%%

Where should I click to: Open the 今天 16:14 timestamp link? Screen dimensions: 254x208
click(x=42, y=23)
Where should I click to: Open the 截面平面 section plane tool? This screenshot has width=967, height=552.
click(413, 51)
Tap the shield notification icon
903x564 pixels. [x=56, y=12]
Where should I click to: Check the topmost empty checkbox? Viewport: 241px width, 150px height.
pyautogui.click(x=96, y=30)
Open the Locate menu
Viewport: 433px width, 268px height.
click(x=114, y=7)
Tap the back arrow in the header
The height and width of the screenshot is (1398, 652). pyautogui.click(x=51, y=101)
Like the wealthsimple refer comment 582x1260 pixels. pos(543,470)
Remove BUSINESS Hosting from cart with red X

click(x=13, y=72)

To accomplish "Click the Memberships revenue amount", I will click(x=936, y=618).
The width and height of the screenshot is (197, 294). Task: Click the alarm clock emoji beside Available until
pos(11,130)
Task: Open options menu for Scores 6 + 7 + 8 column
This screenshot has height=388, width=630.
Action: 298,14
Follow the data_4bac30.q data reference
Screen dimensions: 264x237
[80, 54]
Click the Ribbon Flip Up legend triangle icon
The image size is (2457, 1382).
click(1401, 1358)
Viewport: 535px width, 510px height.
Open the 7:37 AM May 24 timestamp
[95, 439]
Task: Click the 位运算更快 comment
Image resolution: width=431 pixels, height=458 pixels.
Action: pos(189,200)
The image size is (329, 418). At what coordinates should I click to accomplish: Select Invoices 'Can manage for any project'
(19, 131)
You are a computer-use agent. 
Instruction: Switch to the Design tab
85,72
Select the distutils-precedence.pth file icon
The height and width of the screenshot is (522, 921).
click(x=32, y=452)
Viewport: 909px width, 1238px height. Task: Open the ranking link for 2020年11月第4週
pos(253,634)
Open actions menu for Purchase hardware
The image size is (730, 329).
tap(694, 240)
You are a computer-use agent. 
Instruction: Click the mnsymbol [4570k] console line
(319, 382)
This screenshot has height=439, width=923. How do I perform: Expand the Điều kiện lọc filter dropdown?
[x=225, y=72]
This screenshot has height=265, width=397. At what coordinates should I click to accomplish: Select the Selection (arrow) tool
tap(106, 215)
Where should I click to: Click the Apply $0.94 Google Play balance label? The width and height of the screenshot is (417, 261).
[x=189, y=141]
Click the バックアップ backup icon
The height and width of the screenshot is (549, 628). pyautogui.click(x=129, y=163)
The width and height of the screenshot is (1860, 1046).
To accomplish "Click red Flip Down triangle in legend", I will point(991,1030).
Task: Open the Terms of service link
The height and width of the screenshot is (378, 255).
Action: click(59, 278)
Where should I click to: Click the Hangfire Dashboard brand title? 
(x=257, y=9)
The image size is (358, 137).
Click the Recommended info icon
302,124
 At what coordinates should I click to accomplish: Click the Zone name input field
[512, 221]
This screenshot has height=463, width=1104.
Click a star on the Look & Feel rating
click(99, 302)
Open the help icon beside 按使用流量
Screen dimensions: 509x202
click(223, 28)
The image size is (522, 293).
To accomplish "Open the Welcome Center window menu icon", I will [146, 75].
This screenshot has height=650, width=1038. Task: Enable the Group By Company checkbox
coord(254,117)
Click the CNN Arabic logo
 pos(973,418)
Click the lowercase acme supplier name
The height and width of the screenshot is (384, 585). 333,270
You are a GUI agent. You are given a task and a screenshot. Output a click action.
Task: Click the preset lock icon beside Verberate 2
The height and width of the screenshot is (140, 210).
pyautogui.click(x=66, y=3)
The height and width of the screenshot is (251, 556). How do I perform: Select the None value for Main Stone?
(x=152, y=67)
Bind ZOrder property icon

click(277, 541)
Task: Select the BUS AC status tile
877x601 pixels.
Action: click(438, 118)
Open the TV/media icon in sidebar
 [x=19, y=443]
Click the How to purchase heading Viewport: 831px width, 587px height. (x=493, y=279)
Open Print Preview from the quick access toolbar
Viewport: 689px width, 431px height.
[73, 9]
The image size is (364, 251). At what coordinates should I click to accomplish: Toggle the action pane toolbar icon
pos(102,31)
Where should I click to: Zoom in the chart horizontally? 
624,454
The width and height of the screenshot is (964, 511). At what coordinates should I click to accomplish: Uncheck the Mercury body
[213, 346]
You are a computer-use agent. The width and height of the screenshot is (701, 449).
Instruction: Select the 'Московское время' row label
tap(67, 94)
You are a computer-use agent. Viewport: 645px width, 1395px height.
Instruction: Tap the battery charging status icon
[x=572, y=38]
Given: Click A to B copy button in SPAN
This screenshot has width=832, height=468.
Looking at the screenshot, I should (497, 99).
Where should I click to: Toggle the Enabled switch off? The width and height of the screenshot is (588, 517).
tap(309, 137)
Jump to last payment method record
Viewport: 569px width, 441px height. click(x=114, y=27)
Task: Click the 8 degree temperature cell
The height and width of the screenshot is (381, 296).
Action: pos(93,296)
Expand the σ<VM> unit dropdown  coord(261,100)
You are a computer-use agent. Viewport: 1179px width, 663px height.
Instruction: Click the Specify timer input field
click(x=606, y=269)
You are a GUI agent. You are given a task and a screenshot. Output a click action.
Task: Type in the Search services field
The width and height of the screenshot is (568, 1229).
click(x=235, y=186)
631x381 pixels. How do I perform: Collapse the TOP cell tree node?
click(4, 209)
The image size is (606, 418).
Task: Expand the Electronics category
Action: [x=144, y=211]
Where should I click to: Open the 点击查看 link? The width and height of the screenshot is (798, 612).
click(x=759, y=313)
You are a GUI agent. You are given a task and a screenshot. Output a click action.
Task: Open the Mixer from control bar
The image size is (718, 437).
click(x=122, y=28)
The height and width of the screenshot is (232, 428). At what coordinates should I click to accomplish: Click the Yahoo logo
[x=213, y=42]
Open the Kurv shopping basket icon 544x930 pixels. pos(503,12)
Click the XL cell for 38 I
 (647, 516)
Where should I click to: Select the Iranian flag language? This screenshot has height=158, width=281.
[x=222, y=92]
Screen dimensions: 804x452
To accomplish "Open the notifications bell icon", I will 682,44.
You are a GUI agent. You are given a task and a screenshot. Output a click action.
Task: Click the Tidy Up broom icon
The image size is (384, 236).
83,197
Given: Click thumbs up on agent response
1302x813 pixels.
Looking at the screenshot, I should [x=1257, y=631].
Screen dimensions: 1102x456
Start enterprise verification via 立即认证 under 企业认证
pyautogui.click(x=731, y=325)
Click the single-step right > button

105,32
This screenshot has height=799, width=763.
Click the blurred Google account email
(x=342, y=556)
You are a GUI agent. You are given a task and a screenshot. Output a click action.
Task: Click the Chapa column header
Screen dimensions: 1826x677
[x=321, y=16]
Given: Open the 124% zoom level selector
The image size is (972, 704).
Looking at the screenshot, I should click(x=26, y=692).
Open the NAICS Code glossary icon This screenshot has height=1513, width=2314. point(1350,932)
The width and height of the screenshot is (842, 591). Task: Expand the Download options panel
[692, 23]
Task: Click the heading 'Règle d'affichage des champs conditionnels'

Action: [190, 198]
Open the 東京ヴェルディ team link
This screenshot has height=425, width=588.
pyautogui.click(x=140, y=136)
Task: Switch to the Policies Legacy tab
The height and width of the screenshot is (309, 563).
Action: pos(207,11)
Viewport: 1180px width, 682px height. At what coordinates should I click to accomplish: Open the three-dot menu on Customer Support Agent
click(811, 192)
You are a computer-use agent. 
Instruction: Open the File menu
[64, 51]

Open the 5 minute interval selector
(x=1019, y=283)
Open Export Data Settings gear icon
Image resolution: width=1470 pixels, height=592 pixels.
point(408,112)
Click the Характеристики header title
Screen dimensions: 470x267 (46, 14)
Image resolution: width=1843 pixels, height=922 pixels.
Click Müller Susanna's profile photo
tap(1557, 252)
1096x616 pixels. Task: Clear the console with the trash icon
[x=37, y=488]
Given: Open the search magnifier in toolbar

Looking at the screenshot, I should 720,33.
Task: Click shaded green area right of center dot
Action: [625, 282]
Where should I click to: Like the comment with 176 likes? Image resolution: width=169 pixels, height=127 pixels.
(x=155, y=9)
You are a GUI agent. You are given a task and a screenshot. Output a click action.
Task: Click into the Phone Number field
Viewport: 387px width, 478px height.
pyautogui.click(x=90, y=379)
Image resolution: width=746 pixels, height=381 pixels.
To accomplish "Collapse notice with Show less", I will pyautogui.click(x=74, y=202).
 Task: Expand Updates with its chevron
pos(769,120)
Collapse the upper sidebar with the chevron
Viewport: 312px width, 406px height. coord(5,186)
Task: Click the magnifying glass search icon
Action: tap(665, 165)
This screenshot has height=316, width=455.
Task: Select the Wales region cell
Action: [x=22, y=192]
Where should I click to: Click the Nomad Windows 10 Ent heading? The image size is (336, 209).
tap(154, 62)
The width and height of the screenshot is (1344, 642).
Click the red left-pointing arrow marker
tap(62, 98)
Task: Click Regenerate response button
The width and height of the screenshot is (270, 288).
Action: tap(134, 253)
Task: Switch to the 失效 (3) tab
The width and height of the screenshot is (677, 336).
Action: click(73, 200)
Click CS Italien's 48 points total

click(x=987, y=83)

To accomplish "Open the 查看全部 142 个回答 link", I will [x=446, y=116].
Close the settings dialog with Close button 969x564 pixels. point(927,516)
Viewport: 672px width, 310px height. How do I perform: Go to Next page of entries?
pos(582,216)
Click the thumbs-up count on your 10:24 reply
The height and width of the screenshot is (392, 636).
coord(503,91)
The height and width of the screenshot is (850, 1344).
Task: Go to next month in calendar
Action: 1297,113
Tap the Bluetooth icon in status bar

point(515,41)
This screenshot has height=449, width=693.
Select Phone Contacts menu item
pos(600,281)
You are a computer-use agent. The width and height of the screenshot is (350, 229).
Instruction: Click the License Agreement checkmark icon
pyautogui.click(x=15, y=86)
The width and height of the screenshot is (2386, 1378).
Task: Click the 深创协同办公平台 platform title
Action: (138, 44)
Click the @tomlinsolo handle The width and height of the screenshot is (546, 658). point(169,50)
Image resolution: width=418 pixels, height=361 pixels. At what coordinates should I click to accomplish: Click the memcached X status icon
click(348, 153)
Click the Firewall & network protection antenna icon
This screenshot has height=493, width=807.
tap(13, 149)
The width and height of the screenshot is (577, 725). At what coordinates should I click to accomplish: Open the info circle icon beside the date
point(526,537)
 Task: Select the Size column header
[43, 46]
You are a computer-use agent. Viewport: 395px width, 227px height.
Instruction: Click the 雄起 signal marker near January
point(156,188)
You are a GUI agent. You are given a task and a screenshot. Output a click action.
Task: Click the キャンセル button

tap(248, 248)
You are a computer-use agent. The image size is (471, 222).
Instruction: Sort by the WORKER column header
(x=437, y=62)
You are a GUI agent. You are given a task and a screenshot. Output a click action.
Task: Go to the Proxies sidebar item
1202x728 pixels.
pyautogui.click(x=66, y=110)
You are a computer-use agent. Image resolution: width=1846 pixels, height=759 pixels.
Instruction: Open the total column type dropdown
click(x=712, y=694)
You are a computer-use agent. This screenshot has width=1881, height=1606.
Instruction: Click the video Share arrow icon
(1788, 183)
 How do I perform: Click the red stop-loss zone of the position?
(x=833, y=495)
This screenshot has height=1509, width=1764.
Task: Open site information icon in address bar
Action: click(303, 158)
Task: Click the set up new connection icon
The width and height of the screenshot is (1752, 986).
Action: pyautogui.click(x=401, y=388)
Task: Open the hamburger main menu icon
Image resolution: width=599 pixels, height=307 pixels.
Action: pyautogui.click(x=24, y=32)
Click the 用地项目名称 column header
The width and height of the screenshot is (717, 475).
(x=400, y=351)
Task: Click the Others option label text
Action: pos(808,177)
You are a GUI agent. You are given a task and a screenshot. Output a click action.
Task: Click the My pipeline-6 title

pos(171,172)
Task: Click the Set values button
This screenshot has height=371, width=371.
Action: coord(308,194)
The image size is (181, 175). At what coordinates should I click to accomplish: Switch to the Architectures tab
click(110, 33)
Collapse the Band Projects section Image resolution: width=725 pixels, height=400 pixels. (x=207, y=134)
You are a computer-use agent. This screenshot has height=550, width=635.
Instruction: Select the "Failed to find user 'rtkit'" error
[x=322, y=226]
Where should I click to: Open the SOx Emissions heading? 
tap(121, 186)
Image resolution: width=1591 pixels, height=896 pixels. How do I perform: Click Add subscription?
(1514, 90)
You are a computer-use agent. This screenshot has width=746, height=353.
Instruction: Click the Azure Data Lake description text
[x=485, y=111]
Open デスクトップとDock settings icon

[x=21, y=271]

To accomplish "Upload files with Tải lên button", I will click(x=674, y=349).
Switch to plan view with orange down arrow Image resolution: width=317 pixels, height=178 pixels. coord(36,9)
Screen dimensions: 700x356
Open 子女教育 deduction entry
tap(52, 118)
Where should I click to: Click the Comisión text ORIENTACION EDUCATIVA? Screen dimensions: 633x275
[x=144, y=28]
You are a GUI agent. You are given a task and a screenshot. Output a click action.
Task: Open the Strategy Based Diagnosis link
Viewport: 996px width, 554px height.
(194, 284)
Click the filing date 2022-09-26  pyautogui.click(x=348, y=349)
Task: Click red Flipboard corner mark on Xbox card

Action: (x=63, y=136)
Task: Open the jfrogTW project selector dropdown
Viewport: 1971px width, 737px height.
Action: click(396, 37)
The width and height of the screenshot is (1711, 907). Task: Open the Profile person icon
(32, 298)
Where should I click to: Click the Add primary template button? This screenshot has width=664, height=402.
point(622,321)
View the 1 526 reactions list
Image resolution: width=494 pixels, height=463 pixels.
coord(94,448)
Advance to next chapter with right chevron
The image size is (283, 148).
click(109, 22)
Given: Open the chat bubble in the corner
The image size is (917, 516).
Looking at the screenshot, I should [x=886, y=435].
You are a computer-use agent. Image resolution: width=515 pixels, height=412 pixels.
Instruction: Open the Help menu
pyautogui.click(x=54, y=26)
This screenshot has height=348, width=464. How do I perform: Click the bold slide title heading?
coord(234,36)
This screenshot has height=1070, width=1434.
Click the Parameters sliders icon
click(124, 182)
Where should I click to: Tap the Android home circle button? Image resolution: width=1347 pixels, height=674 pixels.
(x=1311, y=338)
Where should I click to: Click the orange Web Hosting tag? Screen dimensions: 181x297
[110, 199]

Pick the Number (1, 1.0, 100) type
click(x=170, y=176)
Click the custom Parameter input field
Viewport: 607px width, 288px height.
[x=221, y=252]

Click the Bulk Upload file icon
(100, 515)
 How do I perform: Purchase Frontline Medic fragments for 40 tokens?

%%

_WHAT YOU SHOULD DO_: Reproduce the records from their first line through the line that contains "903x564 pixels. [x=56, y=12]", including both ends.

_OUTPUT FOR THIS EXERCISE_:
Where should I click to: Open the 今天 16:14 timestamp link? Screen dimensions: 254x208
click(x=42, y=23)
Where should I click to: Open the 截面平面 section plane tool? This screenshot has width=967, height=552.
click(413, 51)
Tap the shield notification icon
903x564 pixels. [x=56, y=12]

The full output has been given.